───── TEKST ŹRÓDŁOWY ─────

Nasza Loteria SR - pasek na kartach artykułów

Dworzec w Ustrzykach Dolnych niszczeje. PKP nie chce go przekazać gminie

Krzysztof Potaczała
Dworzec PKP od miesięcy jest zamknięty, ale dyrekcja spółki wciąż twierdzi, że budynek jest jej potrzebny.
Dworzec PKP od miesięcy jest zamknięty, ale dyrekcja spółki wciąż twierdzi, że budynek jest jej potrzebny. FOT. KRZYSZTOF POTACZAŁA
Gmina chce przejąć nieodpłatnie od PKP nieużywany budynek dworca w Ustrzykach Dolnych. Kolej odpowiada: przekażemy, ale odpłatnie. Pisma krążą od miesięcy, a zabytkowy obiekt niszczeje.

- Sprawa tego dworca to jeden z największych obecnie problemów w mieście - nie ukrywa burmistrz Henryk Sułuja. -Wiele razy jeździłem do dyrekcji PKP w Krakowie, ale rozmowy nic nie dały.

───── DOSTARCZONY MATERIAŁ ─────

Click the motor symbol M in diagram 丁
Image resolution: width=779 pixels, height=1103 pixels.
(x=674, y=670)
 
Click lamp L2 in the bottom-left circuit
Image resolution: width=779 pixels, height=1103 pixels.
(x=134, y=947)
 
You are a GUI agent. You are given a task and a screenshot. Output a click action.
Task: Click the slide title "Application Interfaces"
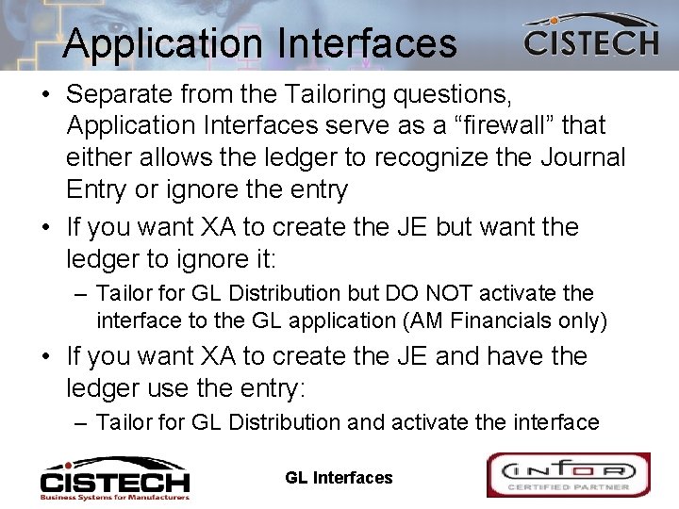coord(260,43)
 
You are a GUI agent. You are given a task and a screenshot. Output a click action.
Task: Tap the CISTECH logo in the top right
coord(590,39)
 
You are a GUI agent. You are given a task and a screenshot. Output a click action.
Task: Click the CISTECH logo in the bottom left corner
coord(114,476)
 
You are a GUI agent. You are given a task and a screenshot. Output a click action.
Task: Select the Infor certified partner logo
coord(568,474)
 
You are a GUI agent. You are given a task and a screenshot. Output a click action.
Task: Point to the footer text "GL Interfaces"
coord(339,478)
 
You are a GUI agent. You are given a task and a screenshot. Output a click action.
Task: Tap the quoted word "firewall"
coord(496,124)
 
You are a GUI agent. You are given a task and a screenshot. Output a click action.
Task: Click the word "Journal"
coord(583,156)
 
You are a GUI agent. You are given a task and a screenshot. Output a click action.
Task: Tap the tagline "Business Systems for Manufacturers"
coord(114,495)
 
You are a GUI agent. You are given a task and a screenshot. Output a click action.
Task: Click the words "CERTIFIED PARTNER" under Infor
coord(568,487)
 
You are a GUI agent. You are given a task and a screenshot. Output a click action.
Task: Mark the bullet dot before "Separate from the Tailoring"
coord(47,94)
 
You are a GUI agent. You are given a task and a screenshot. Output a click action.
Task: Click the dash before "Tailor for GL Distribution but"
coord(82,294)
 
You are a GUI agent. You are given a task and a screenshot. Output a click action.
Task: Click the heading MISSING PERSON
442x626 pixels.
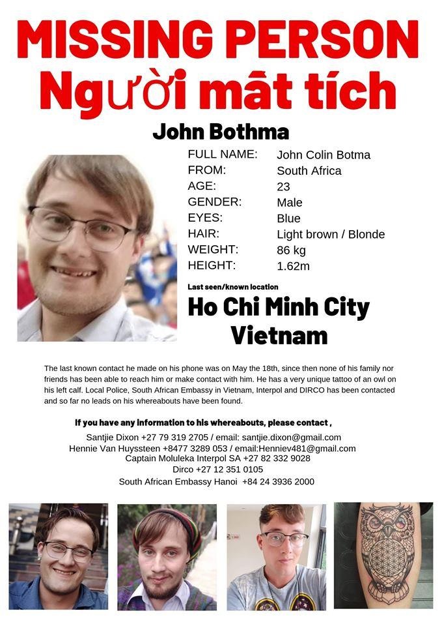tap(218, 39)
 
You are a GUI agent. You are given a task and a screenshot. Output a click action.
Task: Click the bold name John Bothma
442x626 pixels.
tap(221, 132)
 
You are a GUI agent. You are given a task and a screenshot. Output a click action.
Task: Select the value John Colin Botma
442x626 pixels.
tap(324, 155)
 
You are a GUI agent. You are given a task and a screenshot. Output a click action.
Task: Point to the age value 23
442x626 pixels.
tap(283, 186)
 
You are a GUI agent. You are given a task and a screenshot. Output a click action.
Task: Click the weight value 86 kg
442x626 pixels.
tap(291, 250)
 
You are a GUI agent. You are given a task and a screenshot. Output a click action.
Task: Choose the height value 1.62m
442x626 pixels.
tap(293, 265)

─────
───── DOSTARCZONY MATERIAŁ ─────

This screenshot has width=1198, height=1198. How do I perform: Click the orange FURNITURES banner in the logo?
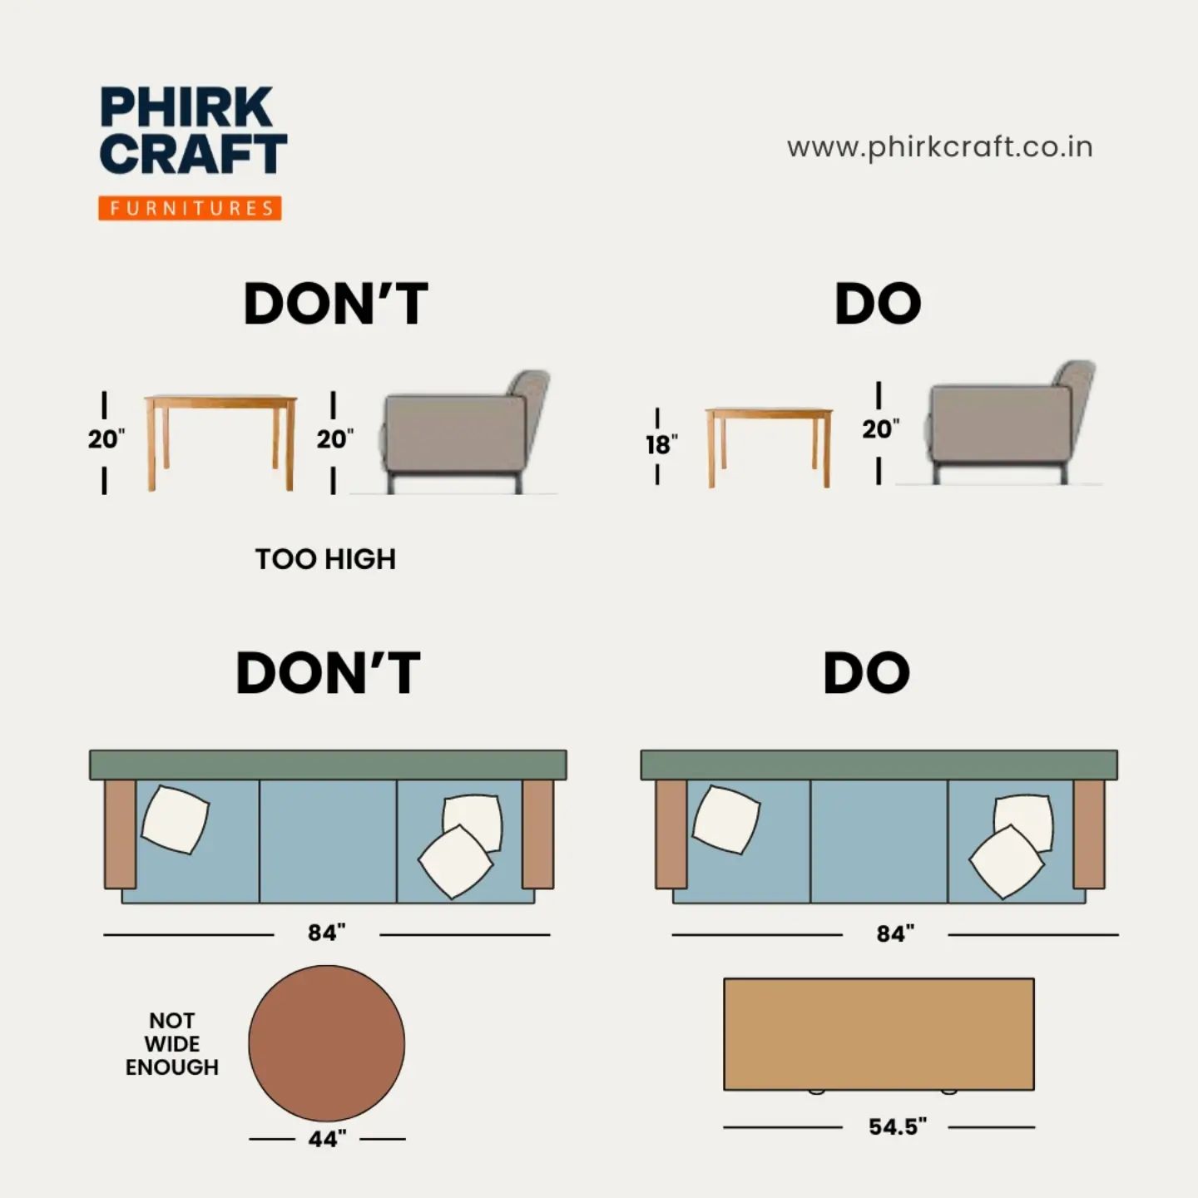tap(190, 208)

─────

__POLECENIA__:
- 1) Przepisz słowo w słowo fragment tekstu o dworcu w Ustrzykach Dolnych, który zaczyna się od słów „Dworzec w Ustrzykach”, a kończy na „zabytkowy obiekt niszczeje.”.
- 2) Przetłumacz na angielski to zdanie z tekstu o dworcu w Ustrzykach Dolnych: „Gmina chce przejąć nieodpłatnie od PKP nieużywany budynek dworca w Ustrzykach Dolnych.”

__ODPOWIEDZI DO POLECEŃ__:
- 1)
Dworzec w Ustrzykach Dolnych niszczeje. PKP nie chce go przekazać gminie

Krzysztof Potaczała
Dworzec PKP od miesięcy jest zamknięty, ale dyrekcja spółki wciąż twierdzi, że budynek jest jej potrzebny.
Dworzec PKP od miesięcy jest zamknięty, ale dyrekcja spółki wciąż twierdzi, że budynek jest jej potrzebny. FOT. KRZYSZTOF POTACZAŁA
Gmina chce przejąć nieodpłatnie od PKP nieużywany budynek dworca w Ustrzykach Dolnych. Kolej odpowiada: przekażemy, ale odpłatnie. Pisma krążą od miesięcy, a zabytkowy obiekt niszczeje.

- 2) The municipality wants to take over the unused station building in Ustrzyki Dolne from PKP free of charge.